» **Required action**: Word for word, repeat every record.

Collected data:
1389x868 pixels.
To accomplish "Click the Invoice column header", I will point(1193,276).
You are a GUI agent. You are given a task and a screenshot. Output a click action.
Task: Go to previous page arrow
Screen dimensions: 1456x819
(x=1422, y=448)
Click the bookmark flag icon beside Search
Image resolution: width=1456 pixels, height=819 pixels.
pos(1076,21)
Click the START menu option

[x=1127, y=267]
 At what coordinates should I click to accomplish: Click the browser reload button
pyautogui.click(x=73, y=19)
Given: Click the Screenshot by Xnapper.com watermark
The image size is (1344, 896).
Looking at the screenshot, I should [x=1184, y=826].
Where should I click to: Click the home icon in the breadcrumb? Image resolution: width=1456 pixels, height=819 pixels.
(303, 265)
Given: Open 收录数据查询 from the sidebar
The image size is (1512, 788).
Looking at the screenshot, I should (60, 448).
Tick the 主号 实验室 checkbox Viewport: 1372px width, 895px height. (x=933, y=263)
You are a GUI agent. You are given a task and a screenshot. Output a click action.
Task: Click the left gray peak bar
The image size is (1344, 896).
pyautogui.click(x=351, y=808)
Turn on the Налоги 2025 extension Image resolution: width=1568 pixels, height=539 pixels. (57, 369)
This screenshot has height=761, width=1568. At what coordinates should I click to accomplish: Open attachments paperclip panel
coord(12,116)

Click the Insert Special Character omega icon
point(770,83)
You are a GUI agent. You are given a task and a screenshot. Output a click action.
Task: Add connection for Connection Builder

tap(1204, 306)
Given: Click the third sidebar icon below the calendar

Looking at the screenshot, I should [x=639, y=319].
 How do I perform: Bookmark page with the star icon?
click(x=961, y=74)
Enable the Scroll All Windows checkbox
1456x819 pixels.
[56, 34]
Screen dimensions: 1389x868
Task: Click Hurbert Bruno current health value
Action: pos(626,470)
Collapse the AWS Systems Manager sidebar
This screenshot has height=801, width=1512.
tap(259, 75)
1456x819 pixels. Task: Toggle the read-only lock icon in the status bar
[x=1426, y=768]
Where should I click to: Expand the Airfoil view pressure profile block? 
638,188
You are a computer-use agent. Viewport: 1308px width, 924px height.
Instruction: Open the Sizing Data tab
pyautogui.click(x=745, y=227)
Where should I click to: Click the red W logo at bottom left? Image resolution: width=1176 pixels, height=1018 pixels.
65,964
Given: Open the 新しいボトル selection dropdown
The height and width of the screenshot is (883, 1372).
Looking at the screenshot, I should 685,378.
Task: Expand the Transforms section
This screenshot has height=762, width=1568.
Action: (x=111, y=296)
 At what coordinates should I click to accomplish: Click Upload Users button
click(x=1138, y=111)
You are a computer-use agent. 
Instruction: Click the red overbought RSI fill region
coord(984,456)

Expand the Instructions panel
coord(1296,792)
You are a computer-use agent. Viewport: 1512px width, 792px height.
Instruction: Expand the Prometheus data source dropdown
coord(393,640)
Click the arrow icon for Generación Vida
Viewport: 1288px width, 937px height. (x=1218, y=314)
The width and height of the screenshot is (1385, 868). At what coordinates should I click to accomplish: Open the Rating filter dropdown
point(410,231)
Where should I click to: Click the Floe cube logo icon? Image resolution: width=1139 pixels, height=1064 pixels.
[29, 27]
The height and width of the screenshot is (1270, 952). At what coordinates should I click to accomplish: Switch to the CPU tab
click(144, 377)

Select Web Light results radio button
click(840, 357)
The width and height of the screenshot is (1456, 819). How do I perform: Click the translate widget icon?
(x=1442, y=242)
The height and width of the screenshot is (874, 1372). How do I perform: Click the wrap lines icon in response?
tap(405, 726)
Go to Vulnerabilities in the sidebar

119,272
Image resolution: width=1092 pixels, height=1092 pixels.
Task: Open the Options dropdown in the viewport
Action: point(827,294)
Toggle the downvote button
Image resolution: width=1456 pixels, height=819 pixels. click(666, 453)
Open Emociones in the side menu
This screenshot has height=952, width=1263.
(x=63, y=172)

» **Written reply**:
1389x868 pixels.
To accomplish "Click the Invoice column header", I will point(1193,276).
You are a GUI agent. You are given a task and a screenshot. Output a click action.
Task: Go to previous page arrow
Screen dimensions: 1456x819
(x=1422, y=448)
Click the bookmark flag icon beside Search
Image resolution: width=1456 pixels, height=819 pixels.
pos(1076,21)
Click the START menu option

[x=1127, y=267]
 At what coordinates should I click to accomplish: Click the browser reload button
pyautogui.click(x=73, y=19)
Given: Click the Screenshot by Xnapper.com watermark
The image size is (1344, 896).
Looking at the screenshot, I should [x=1184, y=826].
Where should I click to: Click the home icon in the breadcrumb? Image resolution: width=1456 pixels, height=819 pixels.
(303, 265)
Given: Open 收录数据查询 from the sidebar
The image size is (1512, 788).
Looking at the screenshot, I should (60, 448).
Tick the 主号 实验室 checkbox Viewport: 1372px width, 895px height. (x=933, y=263)
You are a GUI agent. You are given a task and a screenshot. Output a click action.
Task: Click the left gray peak bar
The image size is (1344, 896).
pyautogui.click(x=351, y=808)
Turn on the Налоги 2025 extension Image resolution: width=1568 pixels, height=539 pixels. (57, 369)
This screenshot has height=761, width=1568. At what coordinates should I click to accomplish: Open attachments paperclip panel
coord(12,116)

Click the Insert Special Character omega icon
point(770,83)
You are a GUI agent. You are given a task and a screenshot. Output a click action.
Task: Add connection for Connection Builder

tap(1204, 306)
Given: Click the third sidebar icon below the calendar

Looking at the screenshot, I should [x=639, y=319].
 How do I perform: Bookmark page with the star icon?
click(x=961, y=74)
Enable the Scroll All Windows checkbox
1456x819 pixels.
[56, 34]
Screen dimensions: 1389x868
Task: Click Hurbert Bruno current health value
Action: pos(626,470)
Collapse the AWS Systems Manager sidebar
This screenshot has height=801, width=1512.
tap(259, 75)
1456x819 pixels. Task: Toggle the read-only lock icon in the status bar
[x=1426, y=768]
Where should I click to: Expand the Airfoil view pressure profile block? 
638,188
You are a computer-use agent. Viewport: 1308px width, 924px height.
Instruction: Open the Sizing Data tab
pyautogui.click(x=745, y=227)
Where should I click to: Click the red W logo at bottom left? Image resolution: width=1176 pixels, height=1018 pixels.
65,964
Given: Open the 新しいボトル selection dropdown
The height and width of the screenshot is (883, 1372).
Looking at the screenshot, I should 685,378.
Task: Expand the Transforms section
This screenshot has height=762, width=1568.
Action: (x=111, y=296)
 At what coordinates should I click to accomplish: Click Upload Users button
click(x=1138, y=111)
You are a computer-use agent. 
Instruction: Click the red overbought RSI fill region
coord(984,456)

Expand the Instructions panel
coord(1296,792)
You are a computer-use agent. Viewport: 1512px width, 792px height.
Instruction: Expand the Prometheus data source dropdown
coord(393,640)
Click the arrow icon for Generación Vida
Viewport: 1288px width, 937px height. (x=1218, y=314)
The width and height of the screenshot is (1385, 868). At what coordinates should I click to accomplish: Open the Rating filter dropdown
point(410,231)
Where should I click to: Click the Floe cube logo icon? Image resolution: width=1139 pixels, height=1064 pixels.
[29, 27]
The height and width of the screenshot is (1270, 952). At what coordinates should I click to accomplish: Switch to the CPU tab
click(144, 377)

Select Web Light results radio button
click(840, 357)
The width and height of the screenshot is (1456, 819). How do I perform: Click the translate widget icon?
(x=1442, y=242)
The height and width of the screenshot is (874, 1372). How do I perform: Click the wrap lines icon in response?
tap(405, 726)
Go to Vulnerabilities in the sidebar

119,272
Image resolution: width=1092 pixels, height=1092 pixels.
Task: Open the Options dropdown in the viewport
Action: point(827,294)
Toggle the downvote button
Image resolution: width=1456 pixels, height=819 pixels. click(666, 453)
Open Emociones in the side menu
This screenshot has height=952, width=1263.
(x=63, y=172)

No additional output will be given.